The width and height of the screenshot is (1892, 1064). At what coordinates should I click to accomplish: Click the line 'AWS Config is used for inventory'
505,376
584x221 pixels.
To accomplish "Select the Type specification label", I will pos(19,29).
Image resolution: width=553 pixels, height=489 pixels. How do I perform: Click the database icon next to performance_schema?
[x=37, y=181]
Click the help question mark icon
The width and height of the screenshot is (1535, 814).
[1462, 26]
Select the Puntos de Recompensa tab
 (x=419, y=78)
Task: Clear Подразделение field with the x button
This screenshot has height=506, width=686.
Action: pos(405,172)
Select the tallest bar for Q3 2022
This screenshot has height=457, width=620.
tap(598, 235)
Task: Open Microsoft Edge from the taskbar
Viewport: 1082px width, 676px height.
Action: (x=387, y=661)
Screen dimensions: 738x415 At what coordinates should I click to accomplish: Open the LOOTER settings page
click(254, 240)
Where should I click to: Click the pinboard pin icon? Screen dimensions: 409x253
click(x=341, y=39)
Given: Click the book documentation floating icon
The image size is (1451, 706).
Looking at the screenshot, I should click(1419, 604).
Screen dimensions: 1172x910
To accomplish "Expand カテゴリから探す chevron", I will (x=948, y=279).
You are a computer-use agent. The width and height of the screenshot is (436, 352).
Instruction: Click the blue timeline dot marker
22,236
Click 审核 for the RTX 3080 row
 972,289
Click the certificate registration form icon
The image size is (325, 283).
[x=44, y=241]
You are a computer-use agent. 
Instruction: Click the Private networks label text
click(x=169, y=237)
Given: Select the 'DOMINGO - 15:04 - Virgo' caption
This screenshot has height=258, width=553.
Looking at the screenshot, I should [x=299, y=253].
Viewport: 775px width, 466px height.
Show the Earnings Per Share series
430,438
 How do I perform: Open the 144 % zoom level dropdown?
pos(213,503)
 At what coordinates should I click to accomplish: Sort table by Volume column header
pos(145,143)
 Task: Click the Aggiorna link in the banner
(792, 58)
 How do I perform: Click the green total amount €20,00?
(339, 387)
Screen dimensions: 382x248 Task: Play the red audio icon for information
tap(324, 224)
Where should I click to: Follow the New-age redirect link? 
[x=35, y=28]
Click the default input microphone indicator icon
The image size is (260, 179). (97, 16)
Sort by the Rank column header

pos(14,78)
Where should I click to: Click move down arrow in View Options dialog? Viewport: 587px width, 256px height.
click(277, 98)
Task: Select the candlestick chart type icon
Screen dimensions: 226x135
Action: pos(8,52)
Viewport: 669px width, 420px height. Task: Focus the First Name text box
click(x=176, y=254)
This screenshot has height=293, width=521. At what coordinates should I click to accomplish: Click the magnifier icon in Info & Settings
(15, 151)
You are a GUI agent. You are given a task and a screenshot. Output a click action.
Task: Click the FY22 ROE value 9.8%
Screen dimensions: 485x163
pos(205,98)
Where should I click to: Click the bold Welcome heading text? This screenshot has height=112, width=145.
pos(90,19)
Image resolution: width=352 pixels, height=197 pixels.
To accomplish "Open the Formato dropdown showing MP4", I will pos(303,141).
---------------
Written request - Render the stretch of the listing from the line containing "Task: Select the candlestick chart type icon" through the end of the listing as a Markdown table with columns Row and Line, one numbered row per line, omitting blank lines.

Right answer -
| Row | Line |
|---|---|
| 1 | Task: Select the candlestick chart type icon |
| 2 | Screen dimensions: 226x135 |
| 3 | Action: pos(8,52) |
| 4 | Viewport: 669px width, 420px height. Task: Focus the First Name text box |
| 5 | click(x=176, y=254) |
| 6 | This screenshot has height=293, width=521. At what coordinates should I click to accomplish: Click the magnifier icon in Info & Settings |
| 7 | (15, 151) |
| 8 | You are a GUI agent. You are given a task and a screenshot. Output a click action. |
| 9 | Task: Click the FY22 ROE value 9.8% |
| 10 | Screen dimensions: 485x163 |
| 11 | pos(205,98) |
| 12 | Where should I click to: Click the bold Welcome heading text? This screenshot has height=112, width=145. |
| 13 | pos(90,19) |
| 14 | Image resolution: width=352 pixels, height=197 pixels. |
| 15 | To accomplish "Open the Formato dropdown showing MP4", I will pos(303,141). |